Task description — Reproduce every line of the data below verbatim, without altering a single character.

# # #

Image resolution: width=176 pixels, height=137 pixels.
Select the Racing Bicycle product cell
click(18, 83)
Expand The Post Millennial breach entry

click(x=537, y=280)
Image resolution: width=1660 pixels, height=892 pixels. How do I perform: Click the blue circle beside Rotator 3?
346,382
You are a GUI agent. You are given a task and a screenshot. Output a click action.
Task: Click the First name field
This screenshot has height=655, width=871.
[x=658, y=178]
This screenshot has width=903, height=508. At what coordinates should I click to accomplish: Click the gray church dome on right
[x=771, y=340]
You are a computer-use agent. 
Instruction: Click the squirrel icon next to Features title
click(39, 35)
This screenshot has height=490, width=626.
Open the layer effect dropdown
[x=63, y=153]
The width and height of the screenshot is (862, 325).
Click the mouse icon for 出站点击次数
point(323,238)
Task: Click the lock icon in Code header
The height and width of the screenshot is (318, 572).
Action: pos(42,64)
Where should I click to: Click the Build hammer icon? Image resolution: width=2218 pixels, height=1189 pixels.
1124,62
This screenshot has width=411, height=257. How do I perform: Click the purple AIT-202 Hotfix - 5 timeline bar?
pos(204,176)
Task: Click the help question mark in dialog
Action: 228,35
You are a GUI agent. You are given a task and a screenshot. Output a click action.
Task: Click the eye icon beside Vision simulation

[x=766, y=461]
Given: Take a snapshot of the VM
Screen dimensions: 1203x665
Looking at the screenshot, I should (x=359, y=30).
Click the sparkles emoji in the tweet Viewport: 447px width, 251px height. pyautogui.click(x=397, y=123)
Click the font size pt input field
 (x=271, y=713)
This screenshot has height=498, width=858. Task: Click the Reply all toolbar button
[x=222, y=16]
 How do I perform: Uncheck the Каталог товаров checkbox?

# # #

Exercise result —
Image resolution: width=176 pixels, height=137 pixels.
Select the Racing Bicycle product cell
click(18, 83)
Expand The Post Millennial breach entry

click(x=537, y=280)
Image resolution: width=1660 pixels, height=892 pixels. How do I perform: Click the blue circle beside Rotator 3?
346,382
You are a GUI agent. You are given a task and a screenshot. Output a click action.
Task: Click the First name field
This screenshot has height=655, width=871.
[x=658, y=178]
This screenshot has width=903, height=508. At what coordinates should I click to accomplish: Click the gray church dome on right
[x=771, y=340]
You are a computer-use agent. 
Instruction: Click the squirrel icon next to Features title
click(39, 35)
This screenshot has height=490, width=626.
Open the layer effect dropdown
[x=63, y=153]
The width and height of the screenshot is (862, 325).
Click the mouse icon for 出站点击次数
point(323,238)
Task: Click the lock icon in Code header
The height and width of the screenshot is (318, 572).
Action: pos(42,64)
Where should I click to: Click the Build hammer icon? Image resolution: width=2218 pixels, height=1189 pixels.
1124,62
This screenshot has width=411, height=257. How do I perform: Click the purple AIT-202 Hotfix - 5 timeline bar?
pos(204,176)
Task: Click the help question mark in dialog
Action: 228,35
You are a GUI agent. You are given a task and a screenshot. Output a click action.
Task: Click the eye icon beside Vision simulation

[x=766, y=461]
Given: Take a snapshot of the VM
Screen dimensions: 1203x665
Looking at the screenshot, I should (x=359, y=30).
Click the sparkles emoji in the tweet Viewport: 447px width, 251px height. pyautogui.click(x=397, y=123)
Click the font size pt input field
 (x=271, y=713)
This screenshot has height=498, width=858. Task: Click the Reply all toolbar button
[x=222, y=16]
 How do I perform: Uncheck the Каталог товаров checkbox?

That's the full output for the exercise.